Dia heran Menik bisa berpikiran sampai kesitu.

" Dokter salah, surat pengalaman dan sertifikat itu mengenai urusan masak di dapur bukan urusan ranjang. Sepertinya pikiran dokter harus di cuci." Ucap Menik cepat.

Dokter Diki melihat Kevin, mereka saling pandang.

" Bisa saya bicara dengan kamu." Ucap Dokter Diki sambil beranjak dari kursi tamu menuju ke ruang tengah.

" Baik." Kevin mengikuti dari belakang.

" Hey bicaranya kenapa tidak di sini saja. Saya akan tutup kuping kok." Ucap Menik sedikit berteriak.

Di ruang keluarga.

" Saya hanya membantu kamu sampai disini.

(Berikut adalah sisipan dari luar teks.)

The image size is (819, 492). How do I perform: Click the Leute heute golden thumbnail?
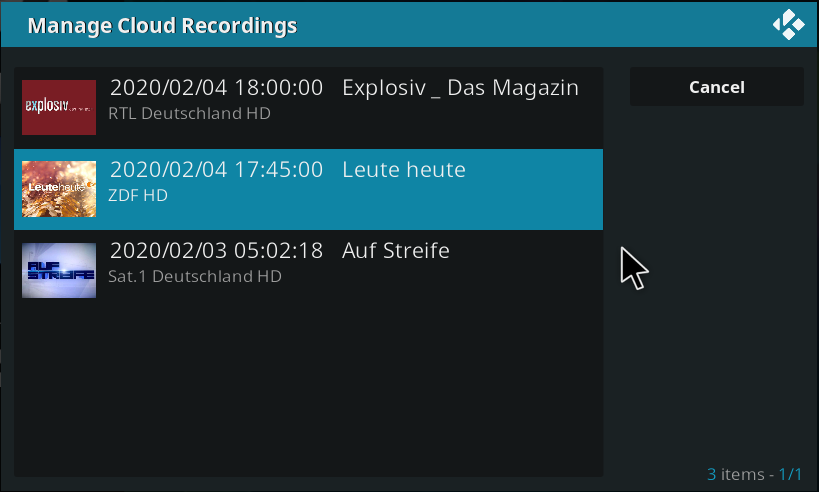pos(59,189)
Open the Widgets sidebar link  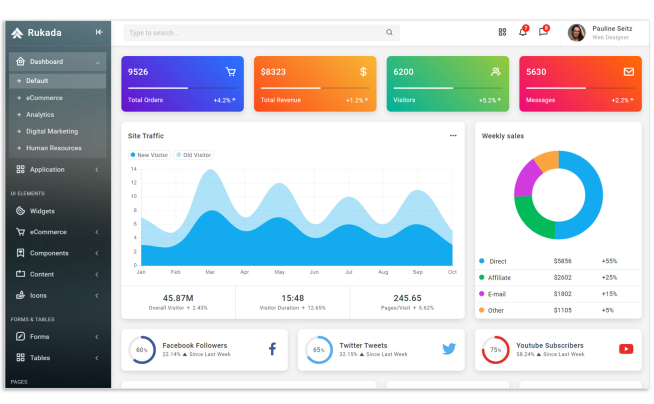42,211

Walaupun dia begitu polos tidak baik kita mempermainkannya." Ucap Dokter Diki pelan.

" Dokter benar, tidak seharusnya saya memaksa Menik untuk menikah." Ucap Kevin pelan.

" Kenapa kamu tidak mengungkapkan perasaan kamu saja. Dengan seperti itu kamu bisa mempersuntingnya." Ucap Dokter Diki.

" Sepertinya Menik banyak pertimbangan. Tidak gampang menaklukkan hati Menik." Ucap Kevin pelan.

Menik datang ke ruang keluarga.

" Halo, sudah selesai bicaranya?" Ucap Menik pelan.

" Owh iya sudah." Ucap dua pria itu.

" Dokter kami pamit dulu." Ucap Kevin.

" Baiklah, semoga kamu segera pulih dari efek samping itu." Goda Dokter Diki.

Kevin dan Menik keluar dari rumah itu.

" Menik tunggu? Apa kamu mempunyai saudara kembar?" Ucap Dokter Diki pelan.

Menik menoleh kebelakang.

" Enggak? Memangnya kenapa?" Ucap Menik bingung.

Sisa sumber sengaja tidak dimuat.